Work to be completed
Count every line in the entries that holds the word "will". The reply is that count alone.

Dataset records
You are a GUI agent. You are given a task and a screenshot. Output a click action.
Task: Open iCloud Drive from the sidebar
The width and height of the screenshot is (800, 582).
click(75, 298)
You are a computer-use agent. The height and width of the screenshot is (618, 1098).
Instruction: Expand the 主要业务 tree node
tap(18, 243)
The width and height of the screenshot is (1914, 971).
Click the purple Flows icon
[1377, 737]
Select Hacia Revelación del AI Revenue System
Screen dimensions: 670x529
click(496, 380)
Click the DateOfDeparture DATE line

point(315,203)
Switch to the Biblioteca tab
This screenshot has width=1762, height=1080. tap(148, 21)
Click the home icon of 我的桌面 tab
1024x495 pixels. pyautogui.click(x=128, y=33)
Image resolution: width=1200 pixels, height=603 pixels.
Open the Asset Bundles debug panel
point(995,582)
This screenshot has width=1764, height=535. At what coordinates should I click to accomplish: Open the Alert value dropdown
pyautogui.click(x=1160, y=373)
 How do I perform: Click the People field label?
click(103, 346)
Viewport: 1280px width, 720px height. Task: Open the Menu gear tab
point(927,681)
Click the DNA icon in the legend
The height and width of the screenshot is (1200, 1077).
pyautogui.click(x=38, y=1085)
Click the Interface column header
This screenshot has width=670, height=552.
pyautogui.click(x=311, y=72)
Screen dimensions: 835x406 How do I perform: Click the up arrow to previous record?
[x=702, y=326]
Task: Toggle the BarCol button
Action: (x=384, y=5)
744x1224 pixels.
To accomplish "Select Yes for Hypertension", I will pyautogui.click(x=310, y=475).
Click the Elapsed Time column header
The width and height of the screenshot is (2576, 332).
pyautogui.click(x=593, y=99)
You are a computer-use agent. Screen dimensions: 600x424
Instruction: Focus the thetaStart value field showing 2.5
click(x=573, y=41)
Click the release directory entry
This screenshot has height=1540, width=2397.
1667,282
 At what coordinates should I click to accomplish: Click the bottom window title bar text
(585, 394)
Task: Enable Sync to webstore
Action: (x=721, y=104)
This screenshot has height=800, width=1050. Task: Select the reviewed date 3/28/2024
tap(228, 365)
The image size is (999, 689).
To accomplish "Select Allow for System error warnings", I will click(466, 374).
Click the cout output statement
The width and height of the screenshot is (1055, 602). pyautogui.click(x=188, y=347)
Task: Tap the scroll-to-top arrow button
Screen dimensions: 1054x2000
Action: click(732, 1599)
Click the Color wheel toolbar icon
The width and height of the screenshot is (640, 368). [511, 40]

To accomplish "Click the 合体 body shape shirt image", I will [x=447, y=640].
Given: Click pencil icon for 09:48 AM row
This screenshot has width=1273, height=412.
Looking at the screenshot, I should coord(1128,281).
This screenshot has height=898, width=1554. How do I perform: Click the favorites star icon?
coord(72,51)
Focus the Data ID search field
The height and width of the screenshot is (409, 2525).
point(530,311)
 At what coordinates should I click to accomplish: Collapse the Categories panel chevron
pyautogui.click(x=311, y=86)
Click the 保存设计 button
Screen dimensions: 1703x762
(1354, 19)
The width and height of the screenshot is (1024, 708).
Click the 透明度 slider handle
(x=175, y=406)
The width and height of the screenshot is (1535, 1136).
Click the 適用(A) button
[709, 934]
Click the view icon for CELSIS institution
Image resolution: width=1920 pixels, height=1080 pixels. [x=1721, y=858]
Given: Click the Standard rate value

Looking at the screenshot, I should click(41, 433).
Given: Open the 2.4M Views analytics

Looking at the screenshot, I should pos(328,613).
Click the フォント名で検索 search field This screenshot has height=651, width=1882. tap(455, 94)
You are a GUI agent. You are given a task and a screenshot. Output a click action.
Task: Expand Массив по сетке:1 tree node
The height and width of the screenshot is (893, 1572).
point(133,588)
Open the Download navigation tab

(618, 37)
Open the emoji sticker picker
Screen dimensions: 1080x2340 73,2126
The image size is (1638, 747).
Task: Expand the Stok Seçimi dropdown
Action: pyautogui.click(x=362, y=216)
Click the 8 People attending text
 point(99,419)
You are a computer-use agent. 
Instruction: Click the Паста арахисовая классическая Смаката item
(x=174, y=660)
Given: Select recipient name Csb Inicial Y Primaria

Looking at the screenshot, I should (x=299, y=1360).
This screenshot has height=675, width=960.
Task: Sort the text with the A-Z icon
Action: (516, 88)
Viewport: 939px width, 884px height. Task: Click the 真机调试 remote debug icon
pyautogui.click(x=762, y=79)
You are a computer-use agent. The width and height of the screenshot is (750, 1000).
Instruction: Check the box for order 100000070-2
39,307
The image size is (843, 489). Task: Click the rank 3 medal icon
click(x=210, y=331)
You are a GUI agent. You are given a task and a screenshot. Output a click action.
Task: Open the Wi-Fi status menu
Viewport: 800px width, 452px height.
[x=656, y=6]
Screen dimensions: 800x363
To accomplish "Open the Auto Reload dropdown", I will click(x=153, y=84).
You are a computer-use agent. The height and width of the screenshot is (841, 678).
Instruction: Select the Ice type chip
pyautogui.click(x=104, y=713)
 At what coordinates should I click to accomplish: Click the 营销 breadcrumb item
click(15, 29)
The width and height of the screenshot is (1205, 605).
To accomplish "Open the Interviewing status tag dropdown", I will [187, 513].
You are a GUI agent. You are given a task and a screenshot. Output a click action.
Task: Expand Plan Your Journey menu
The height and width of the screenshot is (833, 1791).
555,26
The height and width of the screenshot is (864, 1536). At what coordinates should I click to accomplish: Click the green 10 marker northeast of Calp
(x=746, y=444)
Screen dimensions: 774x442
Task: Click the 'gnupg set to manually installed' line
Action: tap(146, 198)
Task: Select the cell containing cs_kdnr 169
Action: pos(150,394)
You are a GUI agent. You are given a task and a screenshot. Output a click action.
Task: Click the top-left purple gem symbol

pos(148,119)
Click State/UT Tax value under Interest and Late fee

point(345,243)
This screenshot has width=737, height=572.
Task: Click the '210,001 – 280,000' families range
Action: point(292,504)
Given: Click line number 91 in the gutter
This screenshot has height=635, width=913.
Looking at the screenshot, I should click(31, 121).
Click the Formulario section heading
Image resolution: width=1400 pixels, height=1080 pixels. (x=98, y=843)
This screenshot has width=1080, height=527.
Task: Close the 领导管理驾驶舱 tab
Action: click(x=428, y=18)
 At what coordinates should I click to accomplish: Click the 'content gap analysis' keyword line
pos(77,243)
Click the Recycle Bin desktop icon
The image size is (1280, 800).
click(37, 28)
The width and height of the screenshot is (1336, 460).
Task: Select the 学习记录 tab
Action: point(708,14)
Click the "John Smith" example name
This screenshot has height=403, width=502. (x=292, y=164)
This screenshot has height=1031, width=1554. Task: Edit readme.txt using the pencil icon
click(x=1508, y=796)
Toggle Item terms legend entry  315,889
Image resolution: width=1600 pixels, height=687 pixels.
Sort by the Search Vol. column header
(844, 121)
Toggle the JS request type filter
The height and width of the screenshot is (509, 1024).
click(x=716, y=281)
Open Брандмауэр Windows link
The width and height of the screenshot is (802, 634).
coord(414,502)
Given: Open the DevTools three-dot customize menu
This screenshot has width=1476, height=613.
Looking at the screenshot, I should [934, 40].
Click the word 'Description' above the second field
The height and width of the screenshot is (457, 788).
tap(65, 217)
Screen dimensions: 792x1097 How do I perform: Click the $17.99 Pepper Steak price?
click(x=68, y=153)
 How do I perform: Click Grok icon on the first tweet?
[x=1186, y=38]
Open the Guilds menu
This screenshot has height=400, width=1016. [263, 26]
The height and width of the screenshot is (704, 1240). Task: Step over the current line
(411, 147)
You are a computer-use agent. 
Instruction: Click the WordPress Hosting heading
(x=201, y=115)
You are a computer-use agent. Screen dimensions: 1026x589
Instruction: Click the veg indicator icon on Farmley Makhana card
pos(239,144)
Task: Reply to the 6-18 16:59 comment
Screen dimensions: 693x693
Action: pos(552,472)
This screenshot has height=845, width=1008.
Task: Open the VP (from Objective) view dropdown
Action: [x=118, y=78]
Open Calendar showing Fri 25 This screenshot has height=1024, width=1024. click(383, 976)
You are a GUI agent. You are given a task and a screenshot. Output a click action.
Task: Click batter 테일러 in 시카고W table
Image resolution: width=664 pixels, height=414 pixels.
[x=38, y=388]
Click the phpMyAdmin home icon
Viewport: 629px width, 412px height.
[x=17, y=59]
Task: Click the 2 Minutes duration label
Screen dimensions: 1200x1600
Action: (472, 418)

Solution
5